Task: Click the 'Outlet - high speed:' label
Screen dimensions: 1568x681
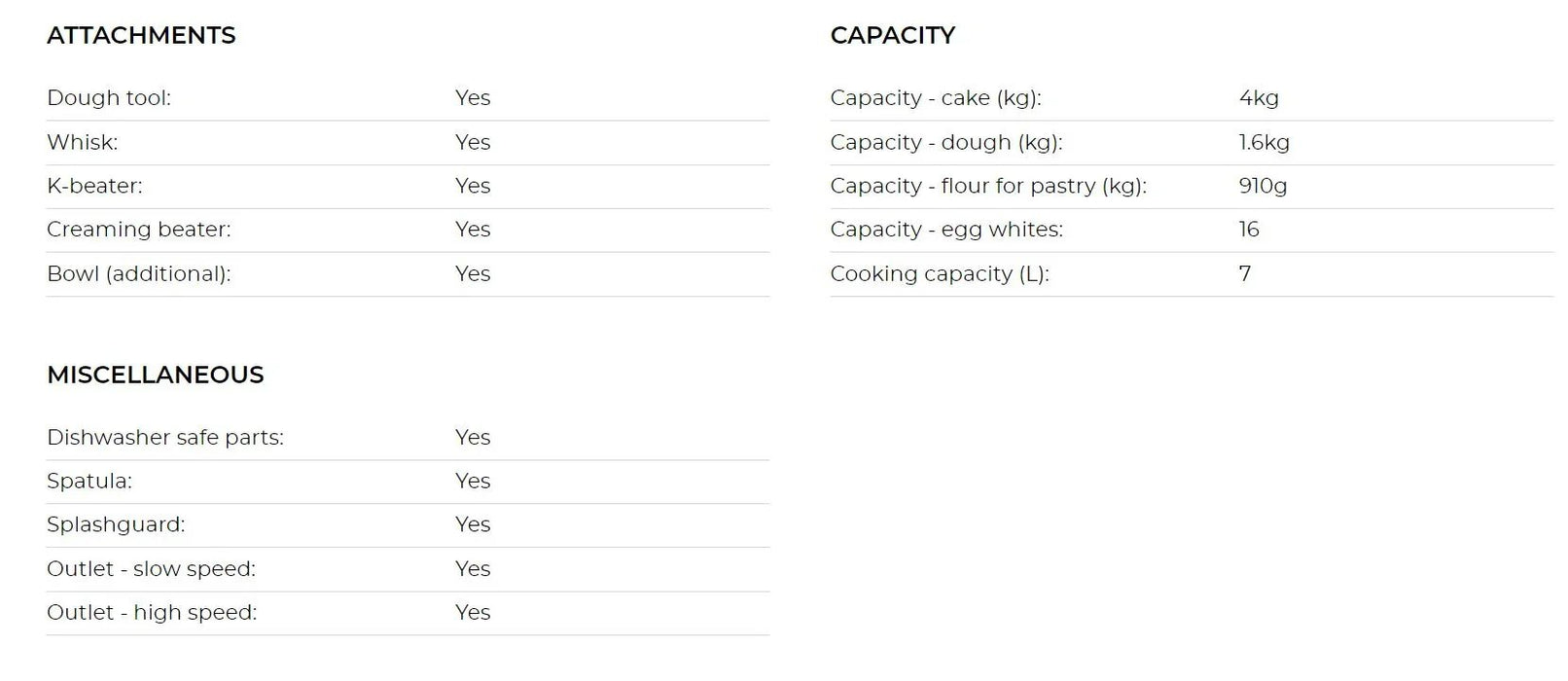Action: point(152,613)
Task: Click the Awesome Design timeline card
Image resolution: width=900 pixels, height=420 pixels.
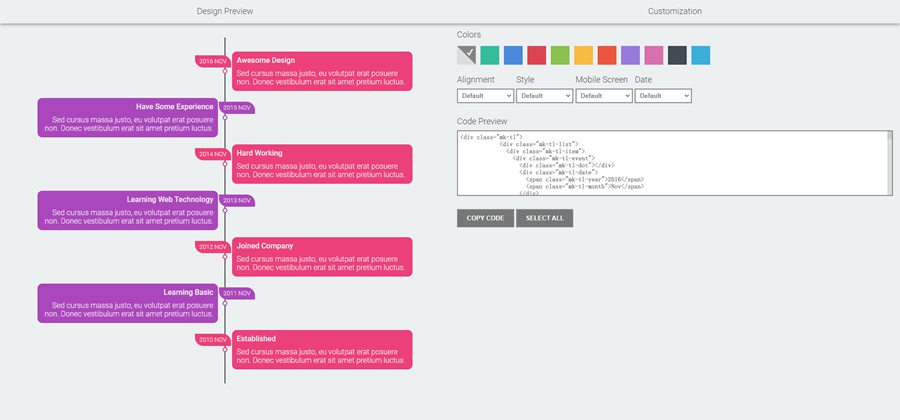Action: (321, 71)
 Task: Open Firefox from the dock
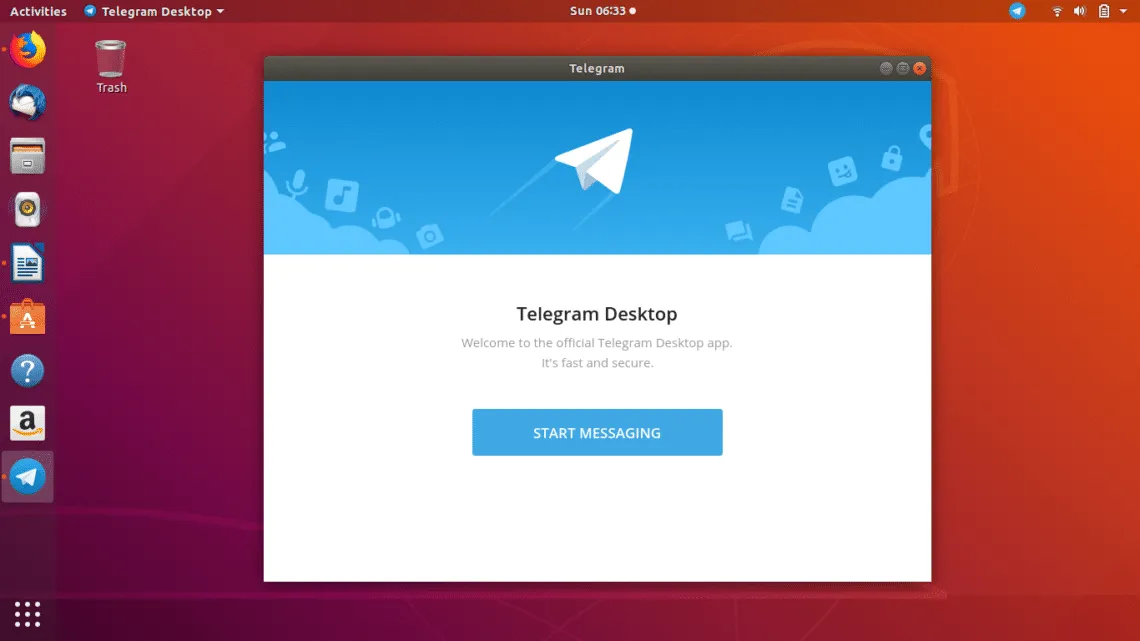(x=28, y=49)

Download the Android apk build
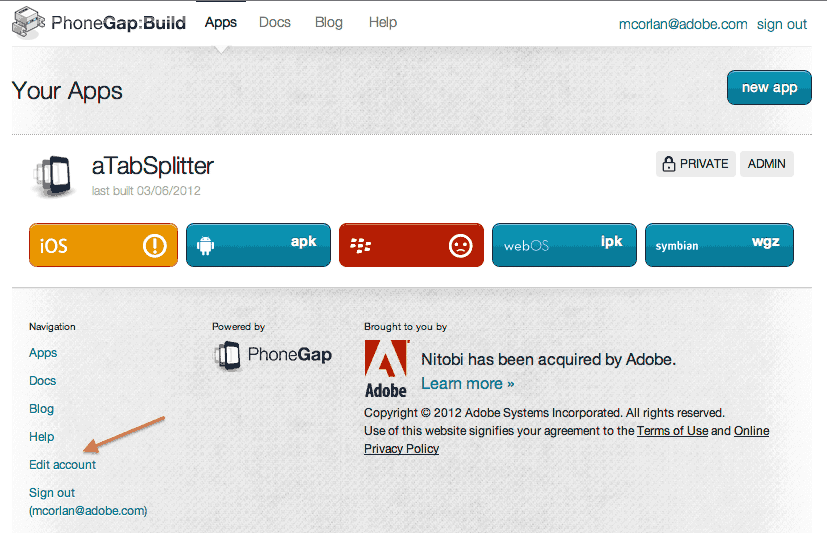point(258,245)
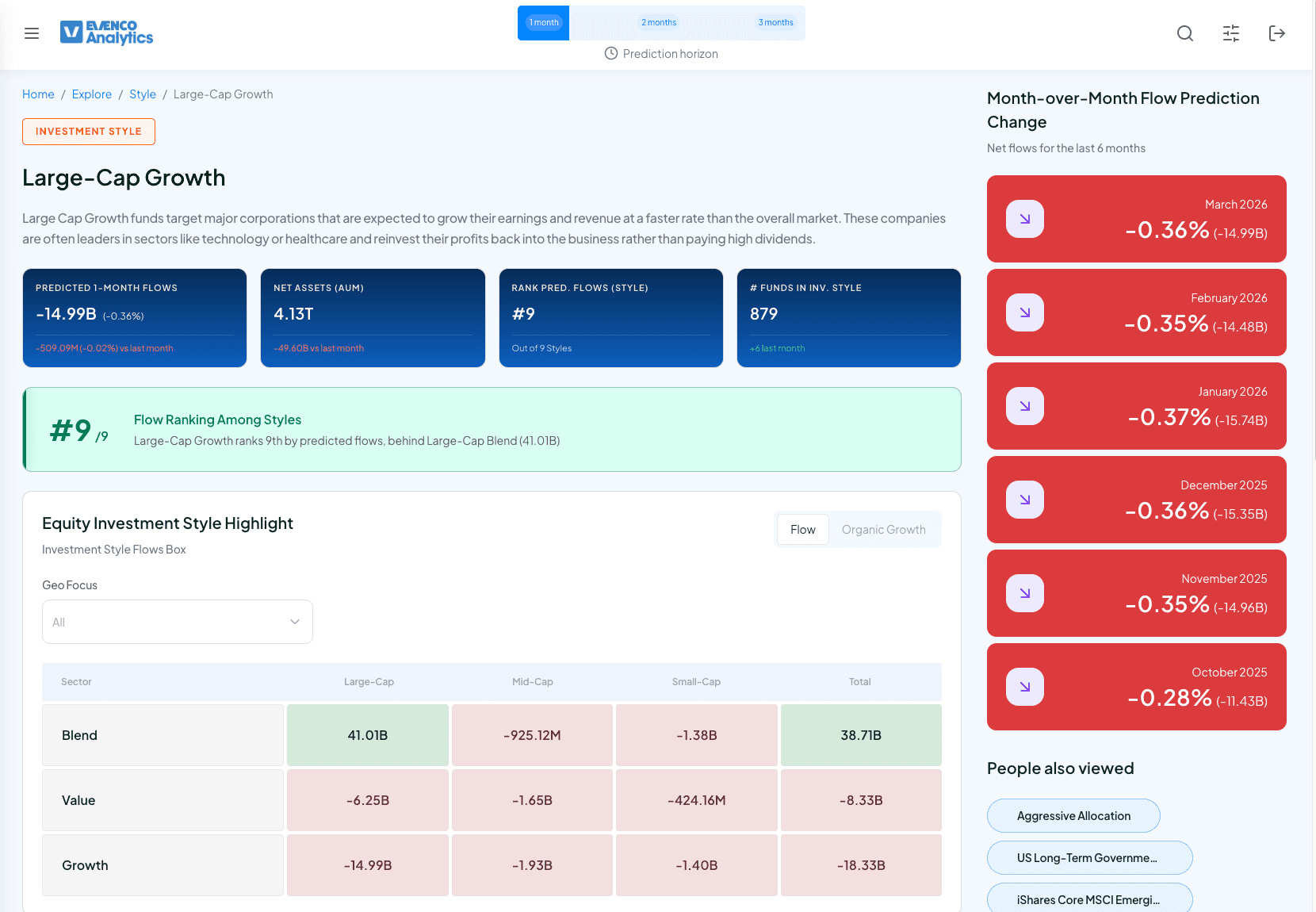The width and height of the screenshot is (1316, 912).
Task: Select the 2 months prediction horizon
Action: (x=659, y=23)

───

=== What you should do ===
Omit each image and transcribe the remaining records word for word.

=== Reply ===
Task: Click the 'Outlet - high speed:' label
Screen dimensions: 1568x681
Action: point(152,613)
Task: Click the Awesome Design timeline card
Image resolution: width=900 pixels, height=420 pixels.
Action: (321, 71)
 Task: Open Firefox from the dock
(x=28, y=49)

Download the Android apk build
point(258,245)
The width and height of the screenshot is (1316, 912).
Task: Select the 2 months prediction horizon
Action: (x=659, y=23)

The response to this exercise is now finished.